■ EXERCISE:
Answer these questions from the text on fitting a general linear model, numbering your answers to match.
1. Which assumption is listed last among the assumptions of the general linear model?
2. According to the text, what distribution is the Ozone concentration most likely to follow?
3. What do the disproportional boxplot sizes result in?

━━━━━ READING TEXT

Fitting General Linear Model – Simple model

Stating the assumptions of the general linear model:

  • Normality of residuals
  • Variance homogeneity
  • Variance should be independent of location
  • Linear relationship between x and y

By inspecting histograms we can conclude that we have broken the assumption of normality of residuals as the Ozone concentration does not seems to be normally distributed at all (it is most likely to be Poisson distributed or some derivative of Poisson distribution with similar shape, but for a general linear model, we assume it is normal). Also this problem can be potentially solved by applying logarithmic transformation.

By inspecting boxplots, we can conclude that the variance homogenity assumption is broken as the boxplots sizes are very disproportional when comparing to each other, that results in big differences in the interquartile ranges.

━━━━━━━━━━
━━━━━ DATA

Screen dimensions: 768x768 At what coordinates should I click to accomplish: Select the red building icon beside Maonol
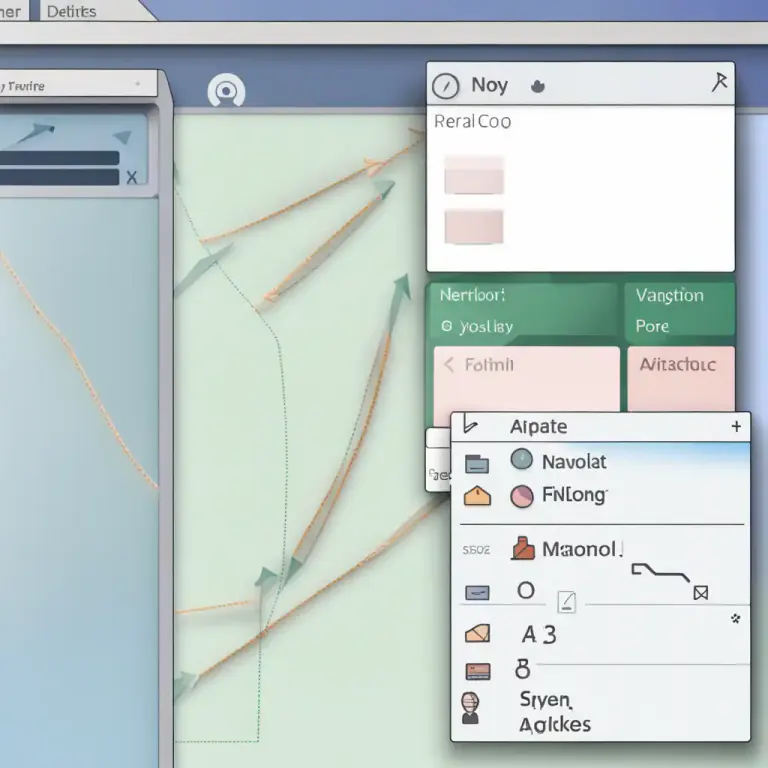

━━━━━━━━━━

■ TASK RESULT:
1. A linear relationship between x and y.
2. A Poisson distribution, or some derivative of the Poisson distribution with a similar shape.
3. Big differences in the interquartile ranges.